▸ What you are asked to do
Print exactly those lines that run from the beginning of the data to the line bearing "The image size is (538, 566).", inclusive.

Stored data:
──────────────────────────────
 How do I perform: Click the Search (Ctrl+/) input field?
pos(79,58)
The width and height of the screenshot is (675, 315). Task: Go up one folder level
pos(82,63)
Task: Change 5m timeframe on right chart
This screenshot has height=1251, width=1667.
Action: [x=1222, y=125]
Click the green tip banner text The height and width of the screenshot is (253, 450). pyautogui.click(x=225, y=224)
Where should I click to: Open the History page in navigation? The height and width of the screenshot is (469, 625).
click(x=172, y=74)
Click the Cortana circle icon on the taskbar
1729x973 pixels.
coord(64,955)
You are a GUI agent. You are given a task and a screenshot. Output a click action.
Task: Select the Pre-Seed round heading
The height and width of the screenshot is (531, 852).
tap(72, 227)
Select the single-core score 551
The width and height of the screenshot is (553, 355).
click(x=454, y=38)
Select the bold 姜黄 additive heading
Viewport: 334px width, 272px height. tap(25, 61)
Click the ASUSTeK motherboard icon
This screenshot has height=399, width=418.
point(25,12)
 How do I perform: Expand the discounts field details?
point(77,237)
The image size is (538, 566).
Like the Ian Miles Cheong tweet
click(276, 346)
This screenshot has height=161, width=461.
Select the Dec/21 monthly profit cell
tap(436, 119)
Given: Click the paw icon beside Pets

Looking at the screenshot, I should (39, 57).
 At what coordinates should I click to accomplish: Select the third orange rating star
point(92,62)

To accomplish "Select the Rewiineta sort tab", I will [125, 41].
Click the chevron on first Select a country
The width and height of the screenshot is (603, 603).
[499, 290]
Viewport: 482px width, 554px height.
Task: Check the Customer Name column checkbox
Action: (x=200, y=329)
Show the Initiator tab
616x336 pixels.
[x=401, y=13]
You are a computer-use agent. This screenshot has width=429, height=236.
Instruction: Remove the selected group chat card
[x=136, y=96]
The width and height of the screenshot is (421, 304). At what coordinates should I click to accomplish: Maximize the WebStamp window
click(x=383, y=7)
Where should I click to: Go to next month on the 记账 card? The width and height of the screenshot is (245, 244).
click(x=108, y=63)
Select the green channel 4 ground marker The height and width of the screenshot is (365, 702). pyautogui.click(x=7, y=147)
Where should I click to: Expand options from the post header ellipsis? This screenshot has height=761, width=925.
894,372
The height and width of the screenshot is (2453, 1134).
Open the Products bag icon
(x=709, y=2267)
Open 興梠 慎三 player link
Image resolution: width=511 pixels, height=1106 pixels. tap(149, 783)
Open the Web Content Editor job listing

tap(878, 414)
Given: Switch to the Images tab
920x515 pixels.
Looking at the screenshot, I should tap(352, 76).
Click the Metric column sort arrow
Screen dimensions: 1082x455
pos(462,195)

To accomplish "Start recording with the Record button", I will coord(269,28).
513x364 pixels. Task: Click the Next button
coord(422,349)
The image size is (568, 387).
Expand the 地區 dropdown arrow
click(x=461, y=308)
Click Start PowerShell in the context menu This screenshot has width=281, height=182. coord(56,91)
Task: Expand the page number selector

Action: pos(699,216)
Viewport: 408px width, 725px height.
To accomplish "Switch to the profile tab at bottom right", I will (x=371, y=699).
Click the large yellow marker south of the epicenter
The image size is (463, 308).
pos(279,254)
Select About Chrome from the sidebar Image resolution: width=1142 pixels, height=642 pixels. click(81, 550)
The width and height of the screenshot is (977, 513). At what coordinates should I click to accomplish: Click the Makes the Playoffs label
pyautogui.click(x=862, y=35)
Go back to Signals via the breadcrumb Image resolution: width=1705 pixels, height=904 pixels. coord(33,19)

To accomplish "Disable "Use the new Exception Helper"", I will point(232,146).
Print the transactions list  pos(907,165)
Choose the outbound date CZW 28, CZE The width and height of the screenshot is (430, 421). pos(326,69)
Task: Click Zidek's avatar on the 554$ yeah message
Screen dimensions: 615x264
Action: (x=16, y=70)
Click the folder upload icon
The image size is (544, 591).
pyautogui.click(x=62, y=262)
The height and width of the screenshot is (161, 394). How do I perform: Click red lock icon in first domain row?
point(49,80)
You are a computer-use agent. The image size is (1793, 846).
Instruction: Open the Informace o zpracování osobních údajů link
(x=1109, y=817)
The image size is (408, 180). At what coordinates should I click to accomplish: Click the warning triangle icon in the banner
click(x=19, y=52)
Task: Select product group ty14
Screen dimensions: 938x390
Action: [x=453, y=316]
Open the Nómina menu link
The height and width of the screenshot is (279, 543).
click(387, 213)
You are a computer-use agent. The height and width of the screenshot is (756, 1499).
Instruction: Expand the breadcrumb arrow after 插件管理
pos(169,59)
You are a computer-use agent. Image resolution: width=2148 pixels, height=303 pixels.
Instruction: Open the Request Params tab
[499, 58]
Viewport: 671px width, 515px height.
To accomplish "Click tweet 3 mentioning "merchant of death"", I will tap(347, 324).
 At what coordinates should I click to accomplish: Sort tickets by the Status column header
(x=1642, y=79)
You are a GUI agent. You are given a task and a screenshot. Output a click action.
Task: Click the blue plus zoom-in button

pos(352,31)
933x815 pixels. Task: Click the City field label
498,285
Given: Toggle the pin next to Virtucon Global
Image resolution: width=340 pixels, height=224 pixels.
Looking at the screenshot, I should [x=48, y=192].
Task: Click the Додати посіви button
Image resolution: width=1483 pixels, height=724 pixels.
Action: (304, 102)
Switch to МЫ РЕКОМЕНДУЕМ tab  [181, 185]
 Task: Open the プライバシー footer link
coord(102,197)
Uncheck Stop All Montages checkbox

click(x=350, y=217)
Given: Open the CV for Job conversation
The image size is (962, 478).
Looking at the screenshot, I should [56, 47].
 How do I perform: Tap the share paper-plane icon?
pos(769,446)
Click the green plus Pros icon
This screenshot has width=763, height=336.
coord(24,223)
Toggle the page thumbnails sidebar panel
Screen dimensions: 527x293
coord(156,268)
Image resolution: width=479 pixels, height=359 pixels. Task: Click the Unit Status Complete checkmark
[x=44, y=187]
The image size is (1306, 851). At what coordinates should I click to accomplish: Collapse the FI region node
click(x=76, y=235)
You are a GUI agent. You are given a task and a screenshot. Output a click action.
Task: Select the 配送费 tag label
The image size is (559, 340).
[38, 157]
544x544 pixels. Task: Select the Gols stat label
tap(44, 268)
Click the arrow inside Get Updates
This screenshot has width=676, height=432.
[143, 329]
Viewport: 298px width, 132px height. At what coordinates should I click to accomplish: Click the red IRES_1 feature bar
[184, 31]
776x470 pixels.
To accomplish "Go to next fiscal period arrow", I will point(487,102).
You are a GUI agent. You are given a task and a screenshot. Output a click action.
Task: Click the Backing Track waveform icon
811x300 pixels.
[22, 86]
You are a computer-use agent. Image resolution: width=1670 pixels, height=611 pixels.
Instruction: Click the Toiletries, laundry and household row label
──────────────────────────────
▸ Written response
 How do I perform: Click the Search (Ctrl+/) input field?
pos(79,58)
The width and height of the screenshot is (675, 315). Task: Go up one folder level
pos(82,63)
Task: Change 5m timeframe on right chart
This screenshot has height=1251, width=1667.
Action: [x=1222, y=125]
Click the green tip banner text The height and width of the screenshot is (253, 450). pyautogui.click(x=225, y=224)
Where should I click to: Open the History page in navigation? The height and width of the screenshot is (469, 625).
click(x=172, y=74)
Click the Cortana circle icon on the taskbar
1729x973 pixels.
coord(64,955)
You are a GUI agent. You are given a task and a screenshot. Output a click action.
Task: Select the Pre-Seed round heading
The height and width of the screenshot is (531, 852).
tap(72, 227)
Select the single-core score 551
The width and height of the screenshot is (553, 355).
click(x=454, y=38)
Select the bold 姜黄 additive heading
Viewport: 334px width, 272px height. tap(25, 61)
Click the ASUSTeK motherboard icon
This screenshot has height=399, width=418.
point(25,12)
 How do I perform: Expand the discounts field details?
point(77,237)
The image size is (538, 566).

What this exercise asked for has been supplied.